- Pir Samadin
- Coordinates: 33°42′31″N 47°47′59″E﻿ / ﻿33.70861°N 47.79972°E
- Country: Iran
- Province: Lorestan
- County: Chegeni
- District: Shahivand
- Rural District: Kashkan-e Shomali

Population (2016)
- • Total: 196
- Time zone: UTC+3:30 (IRST)

= Pir Samadin =

Village in Lorestan province, Iran

Pir Samadin (پير صمدين) (Note: Also romanized as Pīr Şamadīn; also known as Pīr Şadīn and Pīr Seyyed Āḥmed ( پير سيد احمد)) is a village in Kashkan-e Shomali Rural District (Note: Formerly Kashkan Rural District) of Shahivand District in Chegeni County, (Note: Formerly Dowreh County) Lorestan province, Iran.

==Demographics==
===Population===
At the time of the 2006 National Census, the village's population was 199 in 40 households, when it was in Kashkan Rural District (Note: Renamed Kashkan-e Shomali Rural District) of the former Dowreh-ye Chegeni District in Khorramabad County.
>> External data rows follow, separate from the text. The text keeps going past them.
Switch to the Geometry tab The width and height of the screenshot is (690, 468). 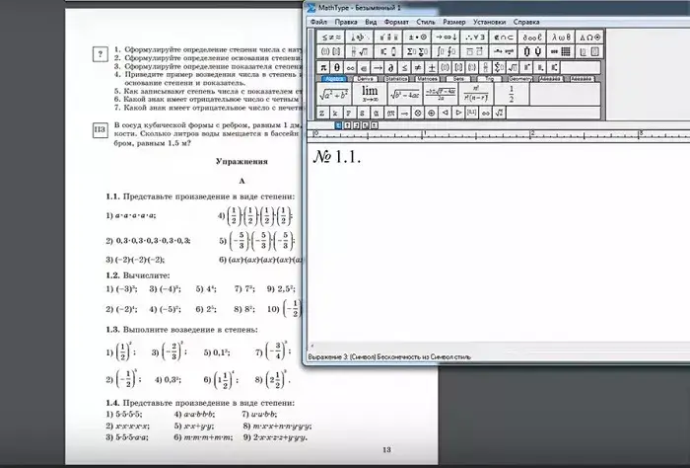coord(521,78)
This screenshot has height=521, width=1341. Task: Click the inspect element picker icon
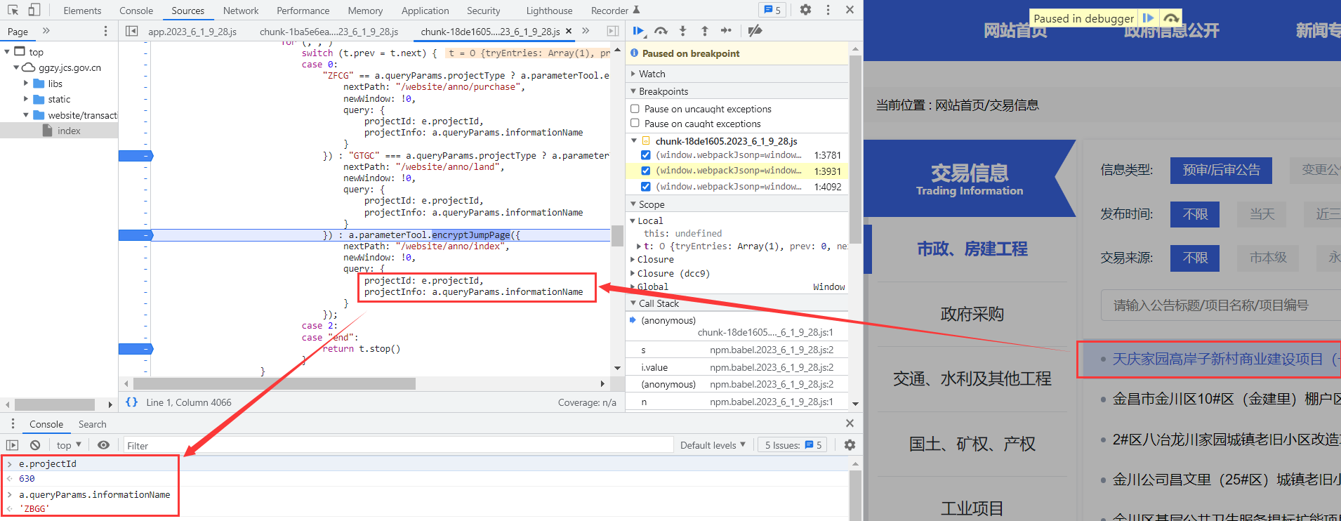tap(13, 10)
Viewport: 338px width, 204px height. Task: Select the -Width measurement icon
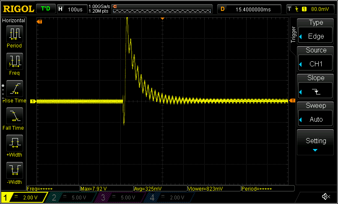[14, 170]
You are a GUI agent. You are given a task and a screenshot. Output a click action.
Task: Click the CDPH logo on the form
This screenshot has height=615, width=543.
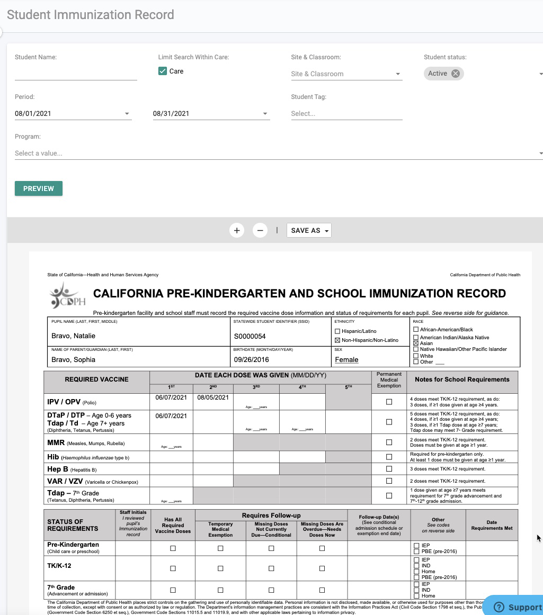64,295
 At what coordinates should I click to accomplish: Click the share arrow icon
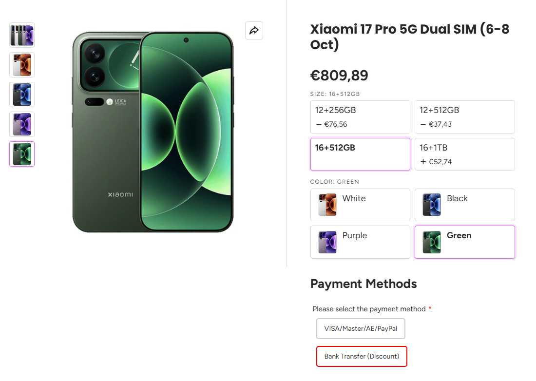point(254,31)
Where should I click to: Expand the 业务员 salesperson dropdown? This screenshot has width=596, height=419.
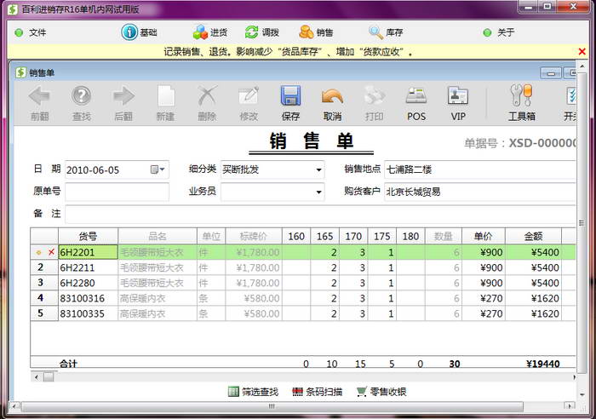(x=318, y=192)
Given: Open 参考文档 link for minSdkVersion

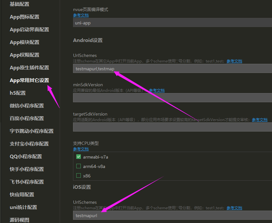Looking at the screenshot, I should (x=157, y=90).
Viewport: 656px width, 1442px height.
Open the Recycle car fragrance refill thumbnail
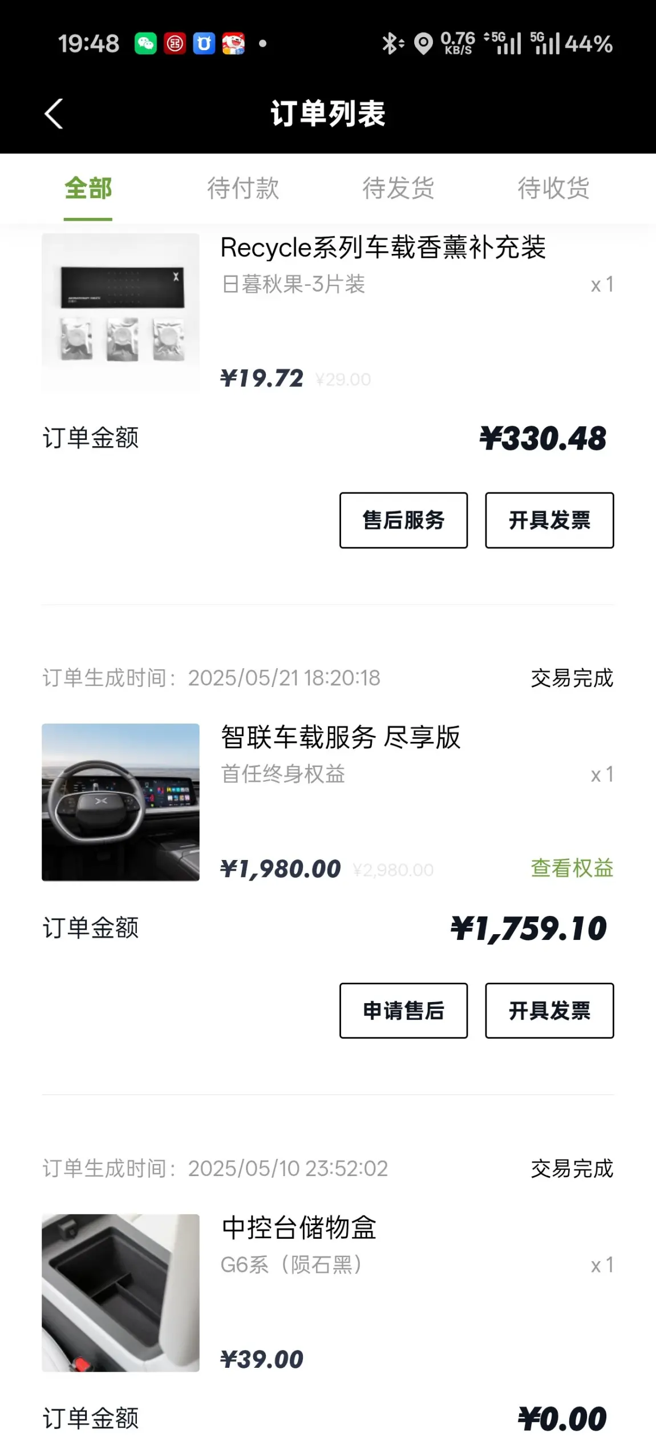(x=120, y=312)
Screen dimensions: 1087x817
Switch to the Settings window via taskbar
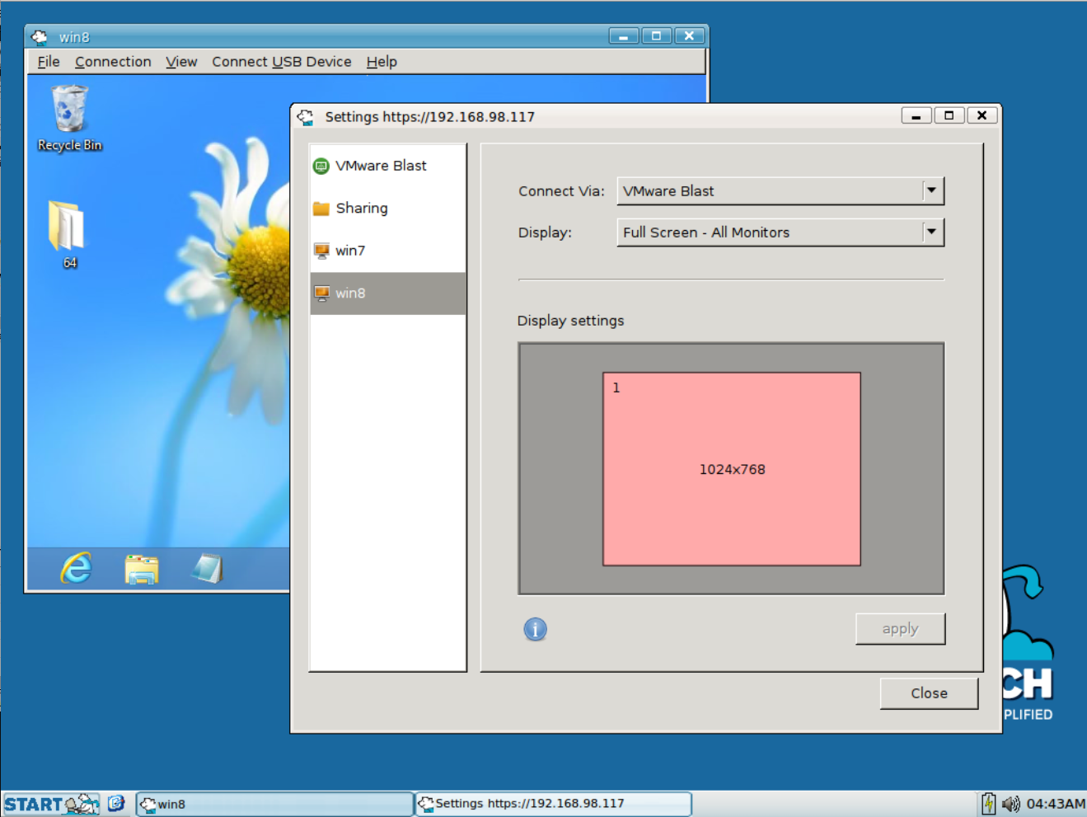coord(553,803)
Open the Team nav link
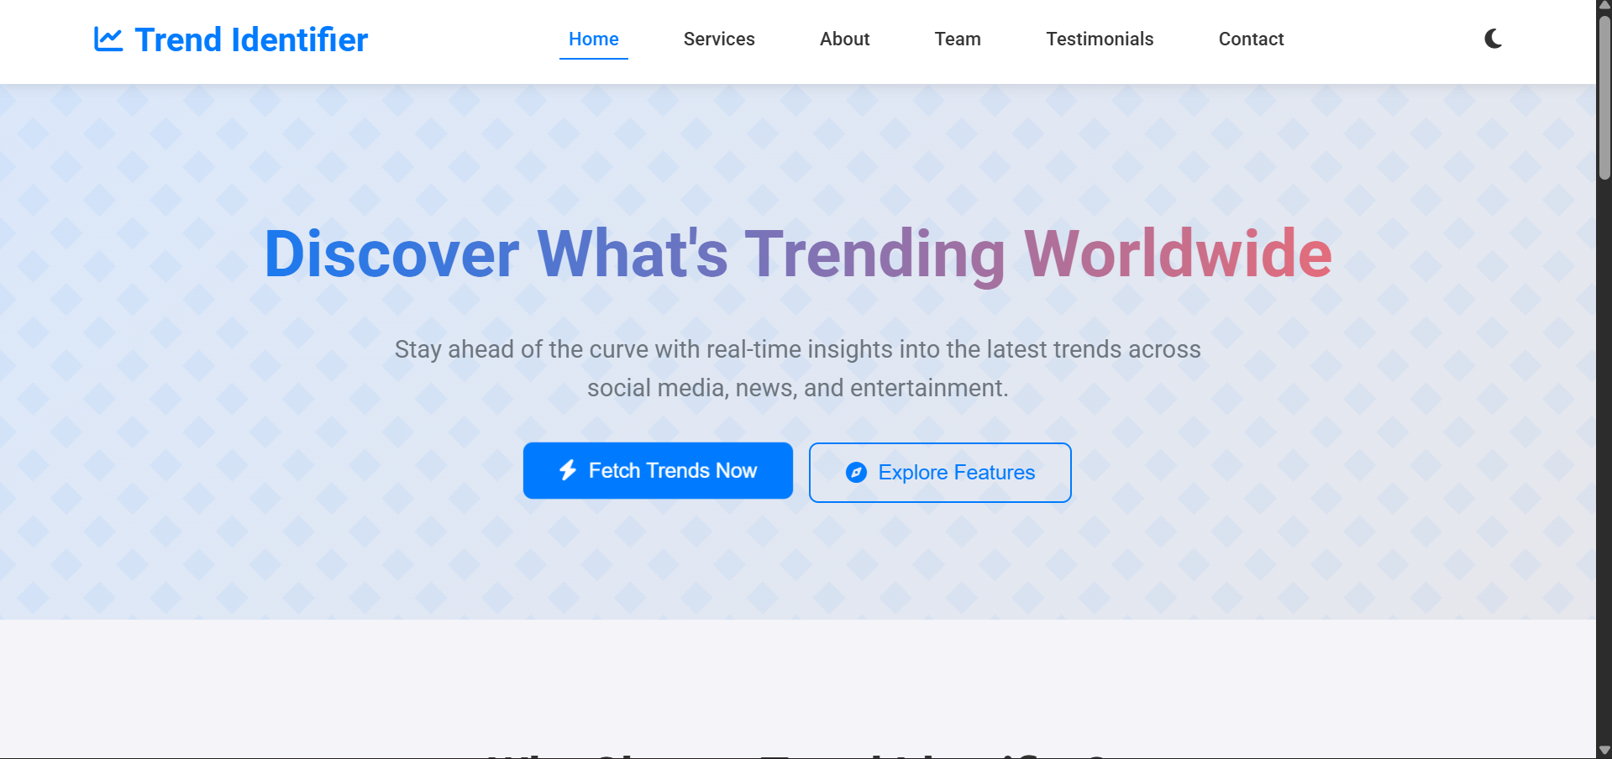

The following census in 2011 counted 193 people in 41 households, by which time the district had been separated from the county in the establishment of Dowreh County. (Note: Renamed Chegeni County) The rural district was transferred to the new Shahivand District and renamed Kashkan-e Shomali Rural District. The 2016 census measured the population of the village as 196 people in 49 households.